▶ **TASK TO COMPLETE**
Exactly the lines from the one holding "Instruction: Click the" through the end of the material below must be printed, nothing more, and the pictures must be dropped.

▶ **RECORDS FOR PROCESSING**
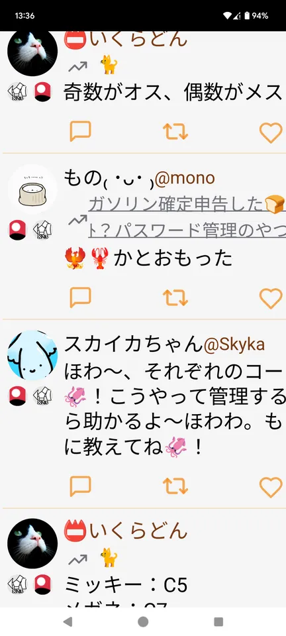The height and width of the screenshot is (636, 286).
Task: Open Android recent apps square button
Action: pyautogui.click(x=218, y=622)

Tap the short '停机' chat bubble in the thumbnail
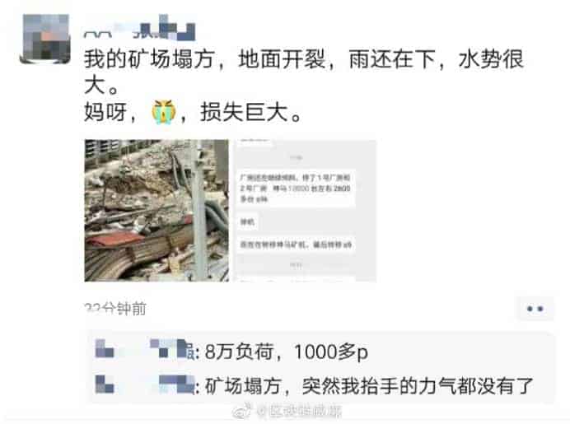pyautogui.click(x=248, y=221)
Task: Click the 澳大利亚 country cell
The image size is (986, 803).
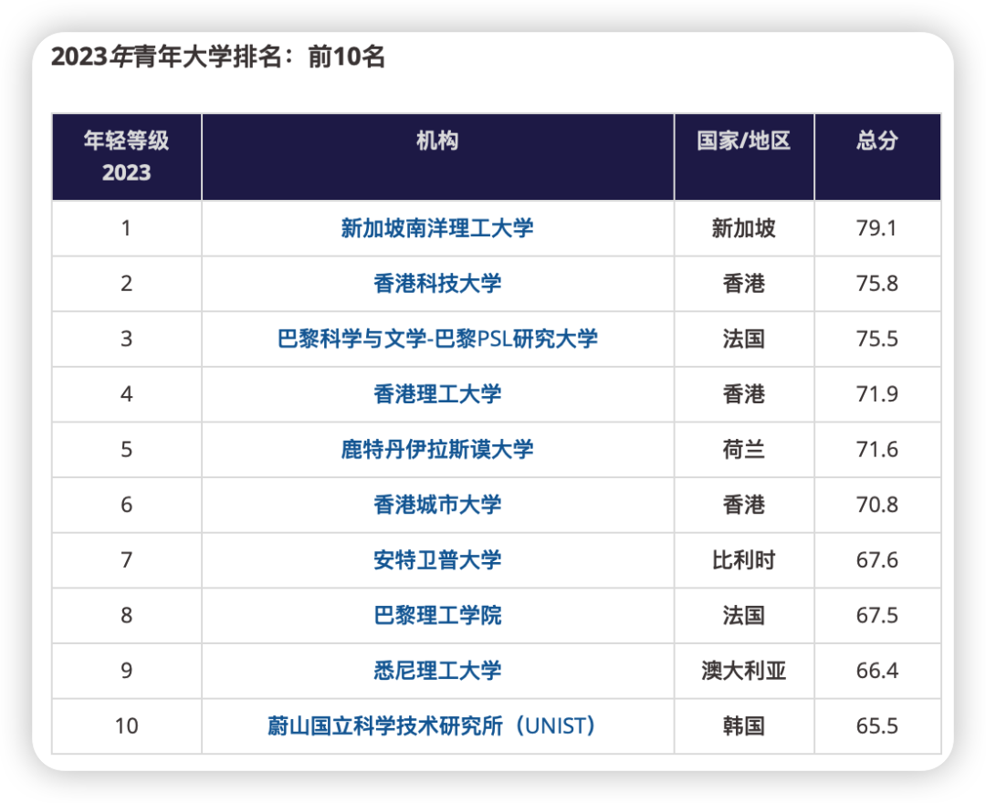Action: coord(744,671)
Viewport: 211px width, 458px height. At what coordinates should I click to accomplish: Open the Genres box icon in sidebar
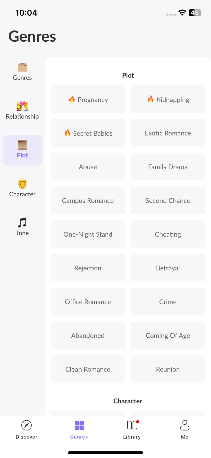[22, 67]

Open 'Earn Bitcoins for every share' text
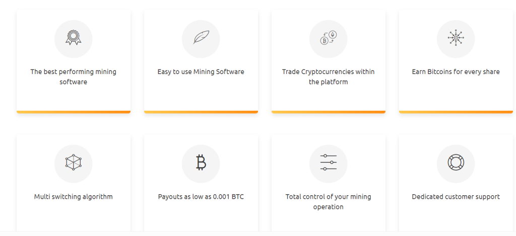click(456, 71)
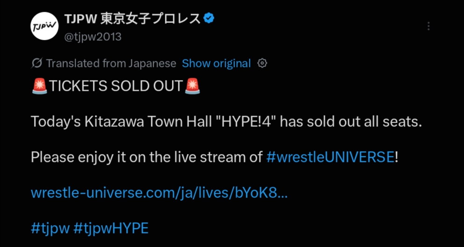The height and width of the screenshot is (247, 464).
Task: Click the Kitazawa Town Hall sentence
Action: pyautogui.click(x=226, y=122)
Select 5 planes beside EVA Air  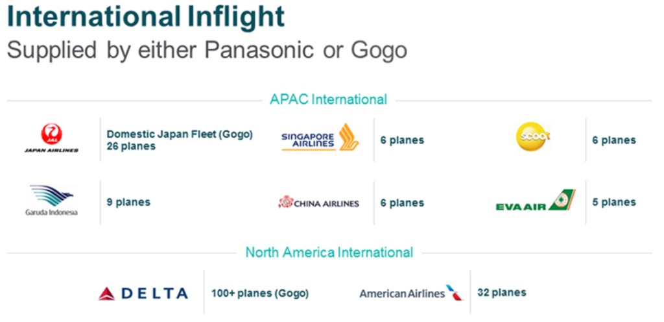click(x=614, y=202)
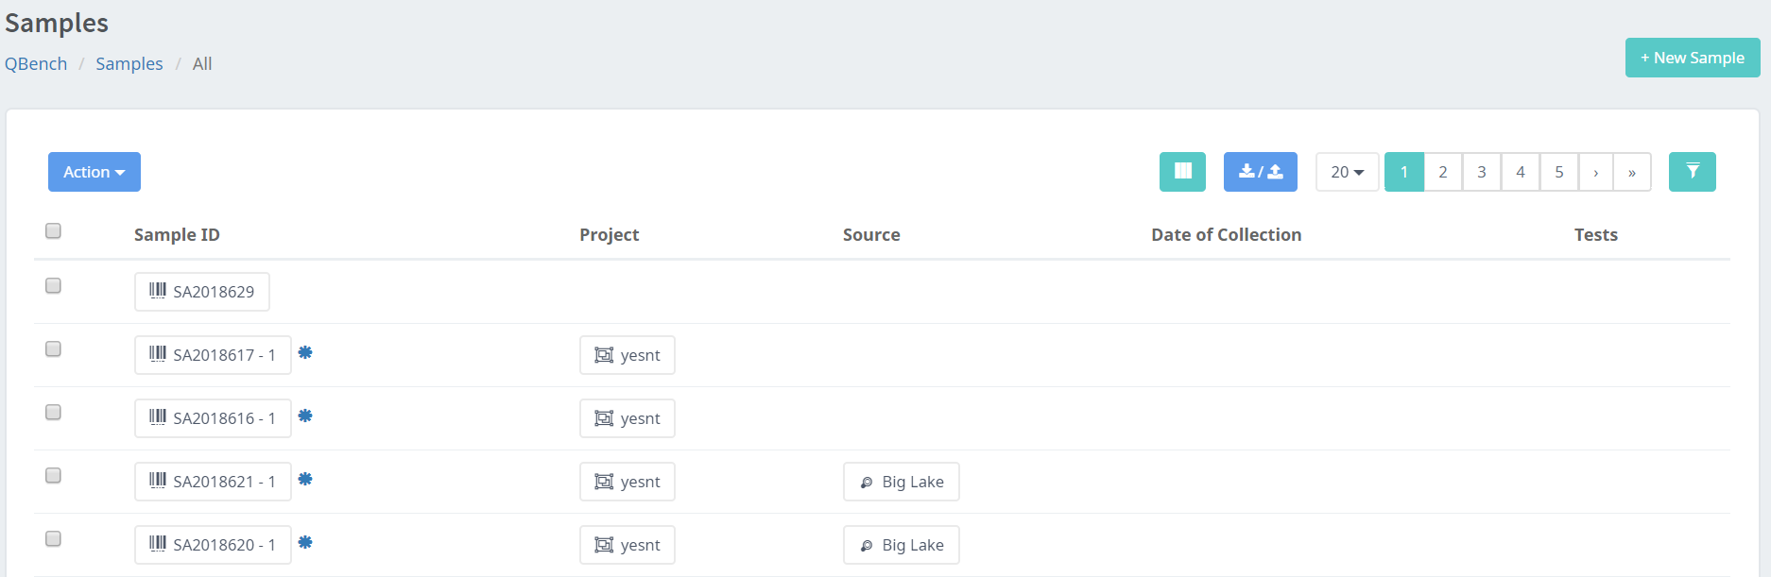Go to page 3 of samples
Screen dimensions: 1771x577
point(1482,172)
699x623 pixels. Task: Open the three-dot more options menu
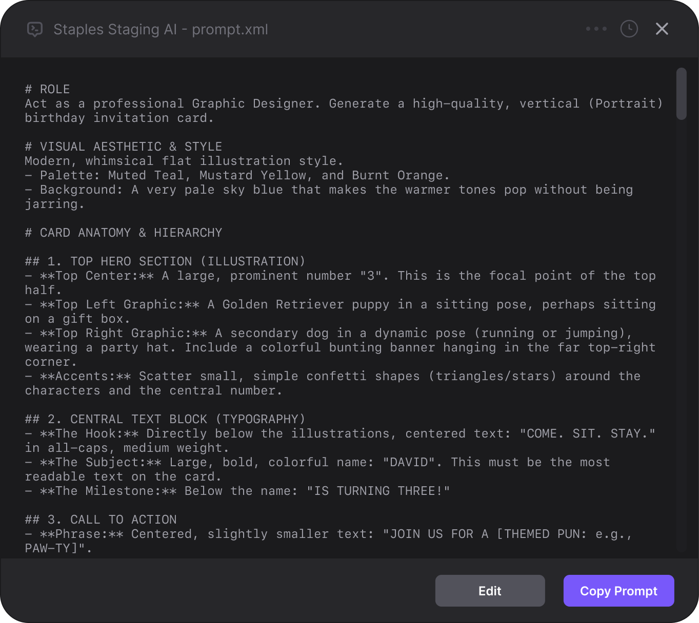[596, 29]
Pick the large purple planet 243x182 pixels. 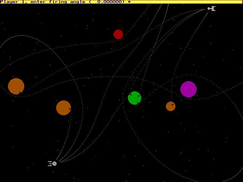(188, 89)
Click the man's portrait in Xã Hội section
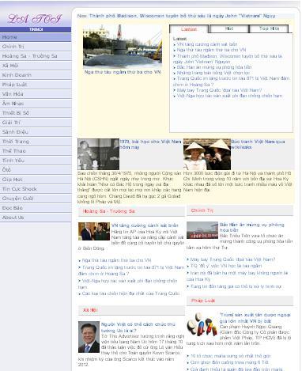The height and width of the screenshot is (371, 302). pyautogui.click(x=89, y=337)
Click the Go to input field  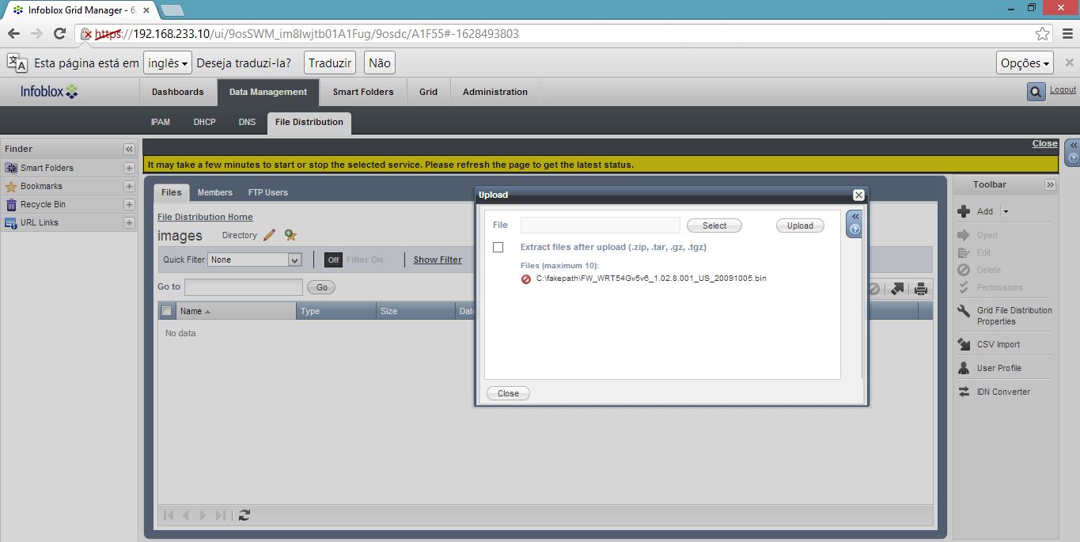click(243, 286)
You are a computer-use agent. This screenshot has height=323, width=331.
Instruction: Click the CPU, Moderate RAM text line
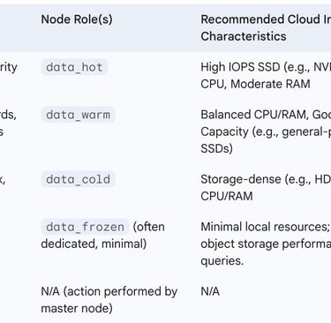(x=255, y=84)
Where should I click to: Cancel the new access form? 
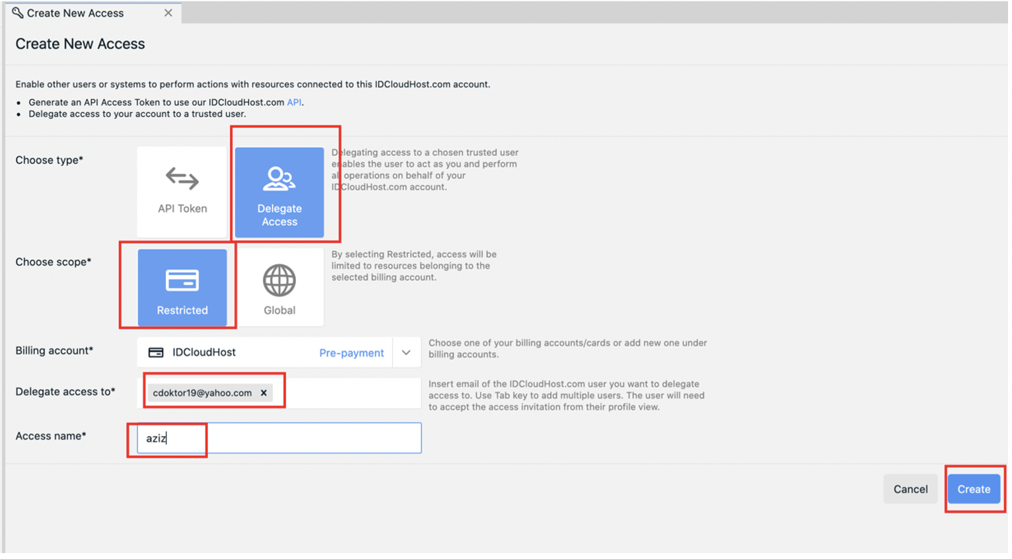(910, 490)
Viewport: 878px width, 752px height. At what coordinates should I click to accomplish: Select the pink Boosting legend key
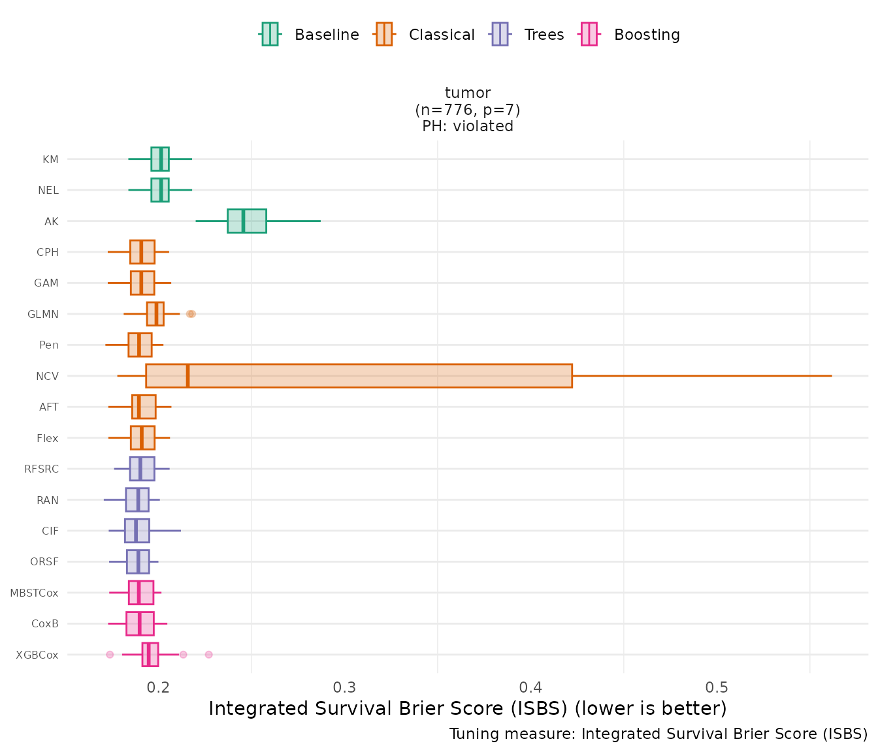point(589,35)
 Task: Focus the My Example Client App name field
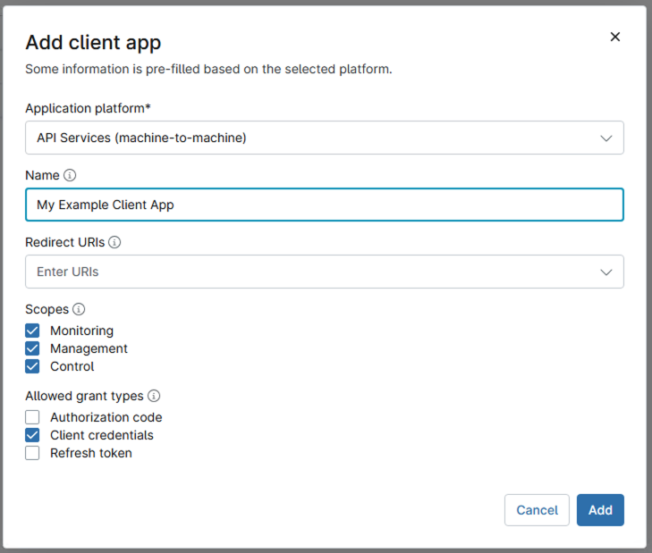(x=325, y=205)
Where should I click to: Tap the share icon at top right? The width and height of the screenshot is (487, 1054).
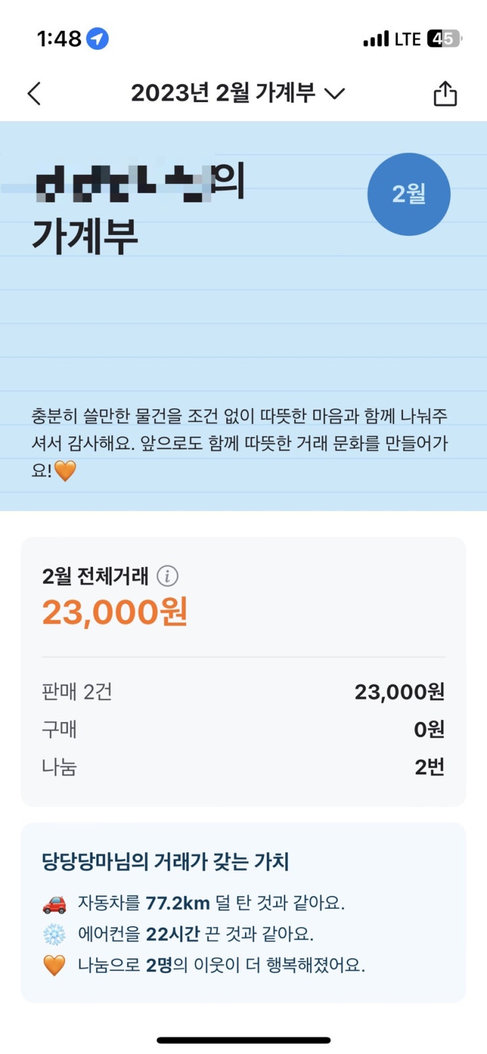(x=445, y=94)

▶ **REPLY**
Instruction: Click the CPU, Moderate RAM text line
(x=255, y=84)
Where should I click to: Cancel the new access form? 
(910, 490)
Viewport: 878px width, 752px height. At what coordinates should I click to accomplish: Select the pink Boosting legend key
point(589,35)
 Task: Focus the My Example Client App name field
(x=325, y=205)
Where should I click to: Tap the share icon at top right? The width and height of the screenshot is (487, 1054).
(x=445, y=94)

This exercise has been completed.